Selḗnē fell in love with Endymion, a beautiful shepherd or king, and asked Zeús to grant him eternal youth. Zeüs put him into eternal sleep in a cave on Mount Latmus in Caria. Each night Selḗnē visits him; some say their union produced fifty daughters. The myth turns the moon's monthly return into a romantic rendezvous and makes sleep the price of immortality.
Like Hēlios, Selḗnē drives a chariot across the sky. The Homeric Hymn to Selene (1–7) describes her as 'winged' and 'golden-crowned,' driving her chariot through the night while Hēlios rests. The moon's pale light is her garment; her crown marks her as a queen of heaven.

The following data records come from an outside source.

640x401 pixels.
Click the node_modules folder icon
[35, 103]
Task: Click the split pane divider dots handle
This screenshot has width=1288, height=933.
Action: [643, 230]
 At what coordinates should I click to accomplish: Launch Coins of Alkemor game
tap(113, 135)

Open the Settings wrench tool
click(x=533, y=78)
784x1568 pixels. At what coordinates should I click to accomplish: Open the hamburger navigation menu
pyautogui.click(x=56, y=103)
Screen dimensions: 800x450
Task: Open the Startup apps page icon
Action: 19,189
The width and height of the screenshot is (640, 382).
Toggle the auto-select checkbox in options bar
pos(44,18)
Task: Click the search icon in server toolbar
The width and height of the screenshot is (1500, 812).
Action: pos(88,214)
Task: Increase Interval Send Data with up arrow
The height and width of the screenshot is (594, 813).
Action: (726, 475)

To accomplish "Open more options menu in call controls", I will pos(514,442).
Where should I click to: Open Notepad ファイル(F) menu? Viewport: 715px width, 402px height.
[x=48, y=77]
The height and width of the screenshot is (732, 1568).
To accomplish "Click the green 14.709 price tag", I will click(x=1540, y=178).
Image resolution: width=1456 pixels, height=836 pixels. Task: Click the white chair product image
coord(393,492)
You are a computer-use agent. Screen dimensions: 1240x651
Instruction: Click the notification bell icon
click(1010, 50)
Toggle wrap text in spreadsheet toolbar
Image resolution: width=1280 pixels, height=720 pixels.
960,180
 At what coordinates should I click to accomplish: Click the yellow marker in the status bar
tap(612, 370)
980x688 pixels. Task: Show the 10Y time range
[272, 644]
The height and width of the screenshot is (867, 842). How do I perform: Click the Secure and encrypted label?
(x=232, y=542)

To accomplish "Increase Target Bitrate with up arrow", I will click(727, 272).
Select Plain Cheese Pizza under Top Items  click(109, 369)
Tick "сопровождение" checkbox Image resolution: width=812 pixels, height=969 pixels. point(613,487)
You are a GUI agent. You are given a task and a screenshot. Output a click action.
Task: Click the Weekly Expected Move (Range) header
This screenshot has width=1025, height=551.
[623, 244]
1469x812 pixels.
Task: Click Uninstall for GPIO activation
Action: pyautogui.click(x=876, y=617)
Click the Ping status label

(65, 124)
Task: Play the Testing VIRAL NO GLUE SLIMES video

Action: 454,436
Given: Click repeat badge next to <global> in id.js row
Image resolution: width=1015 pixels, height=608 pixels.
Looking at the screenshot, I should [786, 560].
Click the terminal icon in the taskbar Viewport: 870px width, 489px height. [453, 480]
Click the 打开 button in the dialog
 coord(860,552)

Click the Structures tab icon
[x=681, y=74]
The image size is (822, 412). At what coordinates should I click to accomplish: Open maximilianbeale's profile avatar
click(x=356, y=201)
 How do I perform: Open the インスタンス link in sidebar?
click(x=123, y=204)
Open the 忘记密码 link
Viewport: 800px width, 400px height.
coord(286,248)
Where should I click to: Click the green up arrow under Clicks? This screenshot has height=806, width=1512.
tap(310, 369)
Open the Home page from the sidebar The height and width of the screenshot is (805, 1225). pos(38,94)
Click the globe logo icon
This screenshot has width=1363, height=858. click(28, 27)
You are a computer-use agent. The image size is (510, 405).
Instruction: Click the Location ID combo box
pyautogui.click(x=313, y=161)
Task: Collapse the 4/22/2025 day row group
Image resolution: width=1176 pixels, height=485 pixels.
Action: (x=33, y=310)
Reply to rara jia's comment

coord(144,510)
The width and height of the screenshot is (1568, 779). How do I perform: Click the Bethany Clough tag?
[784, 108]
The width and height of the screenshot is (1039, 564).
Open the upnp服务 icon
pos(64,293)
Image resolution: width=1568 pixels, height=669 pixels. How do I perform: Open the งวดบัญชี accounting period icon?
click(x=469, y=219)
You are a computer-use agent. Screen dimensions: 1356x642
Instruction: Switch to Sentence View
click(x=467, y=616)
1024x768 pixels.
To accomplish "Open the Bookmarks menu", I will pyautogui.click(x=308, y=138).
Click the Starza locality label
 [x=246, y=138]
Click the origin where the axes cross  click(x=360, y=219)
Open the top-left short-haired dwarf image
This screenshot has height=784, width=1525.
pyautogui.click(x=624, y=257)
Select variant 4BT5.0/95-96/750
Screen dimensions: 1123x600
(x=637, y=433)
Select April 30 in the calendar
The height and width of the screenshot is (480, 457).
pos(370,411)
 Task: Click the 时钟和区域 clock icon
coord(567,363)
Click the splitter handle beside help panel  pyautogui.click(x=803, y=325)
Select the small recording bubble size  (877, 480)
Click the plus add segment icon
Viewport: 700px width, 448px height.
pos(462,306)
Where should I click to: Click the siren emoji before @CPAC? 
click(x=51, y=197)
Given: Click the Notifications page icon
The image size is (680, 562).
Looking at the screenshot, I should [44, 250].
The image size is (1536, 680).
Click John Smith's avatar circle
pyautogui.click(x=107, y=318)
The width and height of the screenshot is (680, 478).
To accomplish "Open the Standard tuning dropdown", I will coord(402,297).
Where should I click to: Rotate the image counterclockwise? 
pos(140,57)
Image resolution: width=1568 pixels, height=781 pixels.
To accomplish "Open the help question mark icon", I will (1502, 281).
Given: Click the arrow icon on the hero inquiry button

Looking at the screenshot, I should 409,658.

Selḗnē was sometimes said to drive oxen rather than horses, connecting her to agricultural time and the lunar calendar that governed planting. The white bull or ox became a lunar symbol across the ancient Mediterranean, linking her to both fertility and sacrifice.
In Greek magical papyri and later Neoplatonic theurgy, Selḗnē could be 'drawn down' by rituals to empower spells, especially those involving love, dreams, and transformation. The Thessalian witches of Roman literature were famous for pulling the moon from the sky. This magical Selḗnē merged with Hekátē and Artemis as a triple lunar goddess.
Selḗnē is the goddess of reflected light. She does not generate radiance; she transforms what Hēlios gives. This is her power and her limitation. The night reveals what the day hides: dreams, secrets, transformations. The moon governs the liminal hours when boundaries loosen.